Things were looking up
Today's news headlines:
- ‘China reports sharp rise in Coronavirus cases’. The Chinese government announced a sharp rise in new Coronavirus infections and related deaths following a change in the methodology to diagnose the disease. Shortly after the announcement, authorities sacked the top two officials in Hubei, the province at the centre of the virus outbreak. (Financial Times)
- ‘Britain beyond Brexit, Johnson reshapes government’. Boris Johnson is set to reshuffle his cabinet on Thursday, but the changes are not expected to be as radical as once thought. According to a source in Johnson’s office, the Prime Minister will seek to promote junior ranks of government, particularly women, while rewarding his loyal supporters who helped secure a majority last year. (Thomson Reuters)
Mission not accomplished
Things were looking up, weren’t they? The end of the US-China trade war and the UK’s departure from the EU was supposed to usher in a return to global growth in the new decade. However, it looks as though the hole we’re stuck in may be much larger than originally thought. Yesterday, data for December’s Euro-Area Industrial Production highlighted the scale of the challenge ahead; the 2.1% drop was the worst reading since 2012 and the second worst reading since the Global Financial Crisis. Combine this with daily reminders that the Coronavirus threat isn’t likely to fizzle out in the near-term – China has already cancelled April’s F1 Grand Prix – and there’s little wonder that the Euro has slipped to a two-year low against the Dollar. Yesterday, the European Central Bank’s chief economist, Philip Lane, said that the economy could suffer a “pretty serious short-term hit” as a result of the outbreak. Considering the region is forecast to grow just 1.1% this year, the Central Bank may consider additional policy stimulus in the short-term.

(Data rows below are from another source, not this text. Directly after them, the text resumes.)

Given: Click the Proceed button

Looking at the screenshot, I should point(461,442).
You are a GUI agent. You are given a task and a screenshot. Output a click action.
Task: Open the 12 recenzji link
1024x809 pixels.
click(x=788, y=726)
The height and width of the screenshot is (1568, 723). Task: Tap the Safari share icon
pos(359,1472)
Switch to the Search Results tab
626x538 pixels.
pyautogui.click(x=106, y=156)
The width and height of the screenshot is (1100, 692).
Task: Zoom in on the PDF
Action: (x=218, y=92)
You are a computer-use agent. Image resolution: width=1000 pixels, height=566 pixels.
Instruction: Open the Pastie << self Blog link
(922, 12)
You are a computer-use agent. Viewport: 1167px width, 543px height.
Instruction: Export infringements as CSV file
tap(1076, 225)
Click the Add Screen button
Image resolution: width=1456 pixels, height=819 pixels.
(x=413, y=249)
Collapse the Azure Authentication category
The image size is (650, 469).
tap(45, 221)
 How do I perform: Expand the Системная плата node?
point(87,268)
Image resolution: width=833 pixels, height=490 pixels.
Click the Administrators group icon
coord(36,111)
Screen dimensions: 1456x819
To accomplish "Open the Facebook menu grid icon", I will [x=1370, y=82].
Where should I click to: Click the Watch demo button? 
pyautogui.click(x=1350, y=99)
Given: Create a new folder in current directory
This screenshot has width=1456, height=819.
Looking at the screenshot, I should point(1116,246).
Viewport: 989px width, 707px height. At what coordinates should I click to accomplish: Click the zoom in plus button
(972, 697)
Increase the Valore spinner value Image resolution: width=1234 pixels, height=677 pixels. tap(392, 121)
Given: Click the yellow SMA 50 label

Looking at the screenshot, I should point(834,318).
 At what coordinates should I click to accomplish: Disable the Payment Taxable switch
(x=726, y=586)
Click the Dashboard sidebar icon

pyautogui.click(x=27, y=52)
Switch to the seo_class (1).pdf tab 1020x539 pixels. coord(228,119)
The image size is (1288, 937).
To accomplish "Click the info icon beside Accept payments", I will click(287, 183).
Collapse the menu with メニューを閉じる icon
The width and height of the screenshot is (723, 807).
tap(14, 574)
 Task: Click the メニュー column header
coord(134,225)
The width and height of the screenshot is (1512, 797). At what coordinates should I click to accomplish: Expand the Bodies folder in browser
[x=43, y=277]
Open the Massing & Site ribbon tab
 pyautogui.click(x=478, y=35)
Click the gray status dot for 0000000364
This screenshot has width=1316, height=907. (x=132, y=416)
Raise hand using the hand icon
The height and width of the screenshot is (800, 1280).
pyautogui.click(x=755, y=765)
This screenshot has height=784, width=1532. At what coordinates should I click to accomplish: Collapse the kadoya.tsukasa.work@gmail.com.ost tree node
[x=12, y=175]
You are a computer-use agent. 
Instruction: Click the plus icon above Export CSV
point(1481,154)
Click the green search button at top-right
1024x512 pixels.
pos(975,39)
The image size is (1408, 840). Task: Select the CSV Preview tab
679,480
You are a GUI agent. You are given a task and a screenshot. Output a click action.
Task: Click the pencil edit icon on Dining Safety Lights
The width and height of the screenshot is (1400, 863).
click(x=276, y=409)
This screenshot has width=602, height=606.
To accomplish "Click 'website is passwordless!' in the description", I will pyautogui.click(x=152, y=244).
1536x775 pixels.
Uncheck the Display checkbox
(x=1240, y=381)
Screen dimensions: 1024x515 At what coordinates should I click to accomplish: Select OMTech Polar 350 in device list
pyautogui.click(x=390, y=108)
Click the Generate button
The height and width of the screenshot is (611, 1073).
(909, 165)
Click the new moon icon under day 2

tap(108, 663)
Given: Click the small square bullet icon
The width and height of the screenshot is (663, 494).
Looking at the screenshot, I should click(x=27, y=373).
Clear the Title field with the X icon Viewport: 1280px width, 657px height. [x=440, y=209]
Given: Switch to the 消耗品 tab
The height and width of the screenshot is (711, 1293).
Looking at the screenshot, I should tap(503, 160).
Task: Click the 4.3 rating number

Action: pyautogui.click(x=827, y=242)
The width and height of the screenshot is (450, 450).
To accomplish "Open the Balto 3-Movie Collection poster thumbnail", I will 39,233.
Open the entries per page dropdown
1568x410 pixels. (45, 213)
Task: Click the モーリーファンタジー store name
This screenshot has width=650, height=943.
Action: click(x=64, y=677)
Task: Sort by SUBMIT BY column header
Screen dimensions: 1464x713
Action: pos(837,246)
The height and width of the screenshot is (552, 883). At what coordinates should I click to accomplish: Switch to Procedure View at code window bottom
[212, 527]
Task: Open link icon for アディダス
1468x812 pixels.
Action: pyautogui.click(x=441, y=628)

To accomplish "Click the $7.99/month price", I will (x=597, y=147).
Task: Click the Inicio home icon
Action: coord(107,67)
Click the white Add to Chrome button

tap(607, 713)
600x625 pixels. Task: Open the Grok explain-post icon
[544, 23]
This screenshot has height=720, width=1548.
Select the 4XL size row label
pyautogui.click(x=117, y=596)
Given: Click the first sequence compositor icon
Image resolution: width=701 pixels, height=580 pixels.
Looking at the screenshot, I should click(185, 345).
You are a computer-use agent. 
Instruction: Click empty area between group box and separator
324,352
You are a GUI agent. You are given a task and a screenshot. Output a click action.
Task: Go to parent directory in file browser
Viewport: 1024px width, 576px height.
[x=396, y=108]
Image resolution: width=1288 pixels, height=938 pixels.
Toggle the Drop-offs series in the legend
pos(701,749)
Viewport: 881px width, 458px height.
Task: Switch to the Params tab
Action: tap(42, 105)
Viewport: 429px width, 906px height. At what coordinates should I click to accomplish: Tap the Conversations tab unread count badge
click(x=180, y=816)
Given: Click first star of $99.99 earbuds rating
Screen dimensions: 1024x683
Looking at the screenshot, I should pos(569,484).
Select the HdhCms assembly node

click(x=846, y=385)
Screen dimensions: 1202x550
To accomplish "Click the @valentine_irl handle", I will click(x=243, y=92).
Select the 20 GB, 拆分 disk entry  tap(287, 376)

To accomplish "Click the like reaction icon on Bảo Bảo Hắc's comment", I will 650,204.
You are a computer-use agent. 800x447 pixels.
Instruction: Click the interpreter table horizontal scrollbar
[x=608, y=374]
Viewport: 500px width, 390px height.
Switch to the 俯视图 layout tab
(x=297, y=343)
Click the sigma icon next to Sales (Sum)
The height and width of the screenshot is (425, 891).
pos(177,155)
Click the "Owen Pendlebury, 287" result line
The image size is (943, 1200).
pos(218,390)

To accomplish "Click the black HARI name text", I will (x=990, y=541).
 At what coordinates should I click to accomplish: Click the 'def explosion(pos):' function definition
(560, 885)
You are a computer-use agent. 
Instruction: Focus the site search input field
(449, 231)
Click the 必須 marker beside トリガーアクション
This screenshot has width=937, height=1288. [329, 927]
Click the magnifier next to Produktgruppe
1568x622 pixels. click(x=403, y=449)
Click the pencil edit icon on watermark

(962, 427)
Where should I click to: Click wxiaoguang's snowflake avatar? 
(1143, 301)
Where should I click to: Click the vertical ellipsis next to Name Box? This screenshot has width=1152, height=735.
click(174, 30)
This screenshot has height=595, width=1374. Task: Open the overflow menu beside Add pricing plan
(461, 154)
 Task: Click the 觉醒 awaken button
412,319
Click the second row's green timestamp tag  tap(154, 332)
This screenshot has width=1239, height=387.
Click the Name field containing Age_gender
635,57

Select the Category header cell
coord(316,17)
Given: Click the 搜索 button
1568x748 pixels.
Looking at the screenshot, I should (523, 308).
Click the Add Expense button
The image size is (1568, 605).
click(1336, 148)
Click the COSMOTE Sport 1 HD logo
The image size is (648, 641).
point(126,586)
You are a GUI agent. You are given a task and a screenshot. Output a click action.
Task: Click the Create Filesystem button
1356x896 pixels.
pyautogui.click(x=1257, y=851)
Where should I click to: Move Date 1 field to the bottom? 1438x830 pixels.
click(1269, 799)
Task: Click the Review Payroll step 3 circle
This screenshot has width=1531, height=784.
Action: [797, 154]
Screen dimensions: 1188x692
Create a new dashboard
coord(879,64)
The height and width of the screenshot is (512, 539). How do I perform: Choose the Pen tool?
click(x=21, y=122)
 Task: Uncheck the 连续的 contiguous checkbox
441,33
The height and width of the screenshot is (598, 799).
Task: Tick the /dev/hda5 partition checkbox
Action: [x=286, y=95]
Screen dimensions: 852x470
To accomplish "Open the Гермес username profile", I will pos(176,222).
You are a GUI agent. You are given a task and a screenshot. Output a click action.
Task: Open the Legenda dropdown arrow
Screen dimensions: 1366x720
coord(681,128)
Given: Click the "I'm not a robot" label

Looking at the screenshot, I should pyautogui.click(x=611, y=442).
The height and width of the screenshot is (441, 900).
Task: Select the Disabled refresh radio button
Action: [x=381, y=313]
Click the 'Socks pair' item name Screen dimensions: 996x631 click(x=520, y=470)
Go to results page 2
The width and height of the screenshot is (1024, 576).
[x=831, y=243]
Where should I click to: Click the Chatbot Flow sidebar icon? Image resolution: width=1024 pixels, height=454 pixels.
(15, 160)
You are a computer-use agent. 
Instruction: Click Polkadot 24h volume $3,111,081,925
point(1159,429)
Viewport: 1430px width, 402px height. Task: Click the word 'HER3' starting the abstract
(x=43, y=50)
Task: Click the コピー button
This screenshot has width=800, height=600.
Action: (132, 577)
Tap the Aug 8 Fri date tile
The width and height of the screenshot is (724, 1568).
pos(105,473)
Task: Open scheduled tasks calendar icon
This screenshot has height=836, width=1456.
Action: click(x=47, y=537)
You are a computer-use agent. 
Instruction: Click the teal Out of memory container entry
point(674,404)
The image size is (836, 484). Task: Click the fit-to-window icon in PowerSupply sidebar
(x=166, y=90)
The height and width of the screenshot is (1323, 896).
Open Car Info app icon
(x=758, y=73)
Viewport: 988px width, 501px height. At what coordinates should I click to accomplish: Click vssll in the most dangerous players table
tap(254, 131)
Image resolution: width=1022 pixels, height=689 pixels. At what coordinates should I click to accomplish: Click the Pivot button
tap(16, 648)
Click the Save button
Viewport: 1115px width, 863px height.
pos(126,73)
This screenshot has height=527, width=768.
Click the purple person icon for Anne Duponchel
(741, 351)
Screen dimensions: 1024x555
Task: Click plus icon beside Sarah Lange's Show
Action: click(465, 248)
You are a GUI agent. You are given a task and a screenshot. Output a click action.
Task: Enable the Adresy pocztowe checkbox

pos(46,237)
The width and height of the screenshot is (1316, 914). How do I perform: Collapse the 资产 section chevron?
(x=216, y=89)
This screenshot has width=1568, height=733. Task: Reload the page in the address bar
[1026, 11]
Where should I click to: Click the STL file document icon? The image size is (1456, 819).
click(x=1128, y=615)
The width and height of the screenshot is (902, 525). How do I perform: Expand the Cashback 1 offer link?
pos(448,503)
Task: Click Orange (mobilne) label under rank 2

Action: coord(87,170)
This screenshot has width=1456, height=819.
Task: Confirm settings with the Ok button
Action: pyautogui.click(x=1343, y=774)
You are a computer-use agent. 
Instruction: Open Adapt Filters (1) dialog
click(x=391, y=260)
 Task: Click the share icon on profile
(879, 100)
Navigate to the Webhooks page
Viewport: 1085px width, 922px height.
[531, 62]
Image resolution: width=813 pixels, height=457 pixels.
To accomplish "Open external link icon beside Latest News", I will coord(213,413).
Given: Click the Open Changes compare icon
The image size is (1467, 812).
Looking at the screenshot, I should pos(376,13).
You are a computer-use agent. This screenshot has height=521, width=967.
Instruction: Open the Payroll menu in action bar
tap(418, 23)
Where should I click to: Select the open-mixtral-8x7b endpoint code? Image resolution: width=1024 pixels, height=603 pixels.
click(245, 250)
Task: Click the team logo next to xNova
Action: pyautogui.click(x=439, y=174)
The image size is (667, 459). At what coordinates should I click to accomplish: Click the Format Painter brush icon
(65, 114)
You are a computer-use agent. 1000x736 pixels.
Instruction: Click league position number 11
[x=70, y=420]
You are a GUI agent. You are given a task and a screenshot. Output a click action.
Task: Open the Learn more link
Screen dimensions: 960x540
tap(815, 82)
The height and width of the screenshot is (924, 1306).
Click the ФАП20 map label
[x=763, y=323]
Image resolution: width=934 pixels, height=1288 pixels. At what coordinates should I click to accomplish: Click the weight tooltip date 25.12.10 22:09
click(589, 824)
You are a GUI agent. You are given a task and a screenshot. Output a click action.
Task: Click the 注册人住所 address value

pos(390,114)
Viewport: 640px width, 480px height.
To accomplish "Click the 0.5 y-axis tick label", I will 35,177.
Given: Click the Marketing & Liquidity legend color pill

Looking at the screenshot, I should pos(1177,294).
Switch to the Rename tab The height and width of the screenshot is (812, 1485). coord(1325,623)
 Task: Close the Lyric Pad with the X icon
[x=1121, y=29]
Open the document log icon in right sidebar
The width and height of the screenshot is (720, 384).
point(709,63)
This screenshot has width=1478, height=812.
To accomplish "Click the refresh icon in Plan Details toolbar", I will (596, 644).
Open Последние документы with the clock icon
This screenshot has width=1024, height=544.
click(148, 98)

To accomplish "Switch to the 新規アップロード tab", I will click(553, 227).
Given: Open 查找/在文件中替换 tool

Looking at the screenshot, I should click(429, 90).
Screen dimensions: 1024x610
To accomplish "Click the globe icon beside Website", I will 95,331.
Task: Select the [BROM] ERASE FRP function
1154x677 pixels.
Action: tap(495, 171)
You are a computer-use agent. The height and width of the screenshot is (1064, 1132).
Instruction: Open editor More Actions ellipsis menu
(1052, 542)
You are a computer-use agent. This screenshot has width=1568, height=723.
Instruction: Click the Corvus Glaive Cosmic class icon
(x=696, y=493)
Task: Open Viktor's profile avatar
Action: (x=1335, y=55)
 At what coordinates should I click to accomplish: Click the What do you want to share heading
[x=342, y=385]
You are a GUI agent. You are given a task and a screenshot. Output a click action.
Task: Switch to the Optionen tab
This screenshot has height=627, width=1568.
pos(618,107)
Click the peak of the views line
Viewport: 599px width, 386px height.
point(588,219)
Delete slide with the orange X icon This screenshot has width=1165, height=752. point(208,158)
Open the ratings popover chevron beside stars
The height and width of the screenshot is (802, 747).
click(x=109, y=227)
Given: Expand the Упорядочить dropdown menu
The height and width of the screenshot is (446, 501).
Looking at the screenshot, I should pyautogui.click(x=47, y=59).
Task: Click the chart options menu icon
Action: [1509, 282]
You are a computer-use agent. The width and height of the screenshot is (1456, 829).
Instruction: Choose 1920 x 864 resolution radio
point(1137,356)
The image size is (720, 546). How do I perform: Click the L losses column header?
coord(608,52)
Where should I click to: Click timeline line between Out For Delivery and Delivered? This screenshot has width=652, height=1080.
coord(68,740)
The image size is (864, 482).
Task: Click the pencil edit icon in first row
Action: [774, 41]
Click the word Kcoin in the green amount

Over in the US, the Federal Reserve’s Chairman, Jerome Powell, also spoke about the Coronavirus while fielding questions from US Senators. He said that the impact on the economy will show up in the economic data soon, but it’s still too early to judge whether there would be a material change in their view. Powell did, however, admit that persistently low interest rates are now a fact of life for the Fed who must be prepared to use their tools aggressively in the next downturn. His comments prompted a flurry of US 10-year treasury activity as yields fell to 1.62%, raising fears that longer-term yields could eventually fall to zero.
Bottom line: The ongoing divergence in data between the Euro-Area and US has certainly contributed to the longer-term downward trend of the EUR/USD pair. The spread of Coronavirus has also presented a new risk for Central Banks of how to find the ever-elusive uplift in price pressures. Unless global growth picks up there is little impetus for depreciation of the Greenback, whose assets are greatly valued in uncertain times.
The pair erased overnight losses this morning, edging closer to the 1.30 level that was resisted in yesterday’s session. Yesterday, the Sterling index closed above its 50-daily moving average which may provide a floor for the currency in today’s session, ahead of this afternoon’s US inflation data. Meanwhile, the US Dollar index ticked lower this morning, further supporting a move higher for Cable.
The currency cross posted two-month highs this morning before retreating to the 1.19 figure ahead of a light day in the economic calendar. The Euro index ticked higher having potentially found a floor to its recent move lower, while Sterling remains range bound but supported by its 50-daily moving average. This could hold the currency pair above the 1.19 level in today’s session.
This morning, the pair edged higher after reaching two-and-a-half year lows at 1.0865 overnight. The pair could test the 1.09 level today as the US Dollar ticks lower on a trade-weighted basis. This afternoon’s US inflation data may be the main driver of the pair’s price action after German inflation data came in as expected early this morning.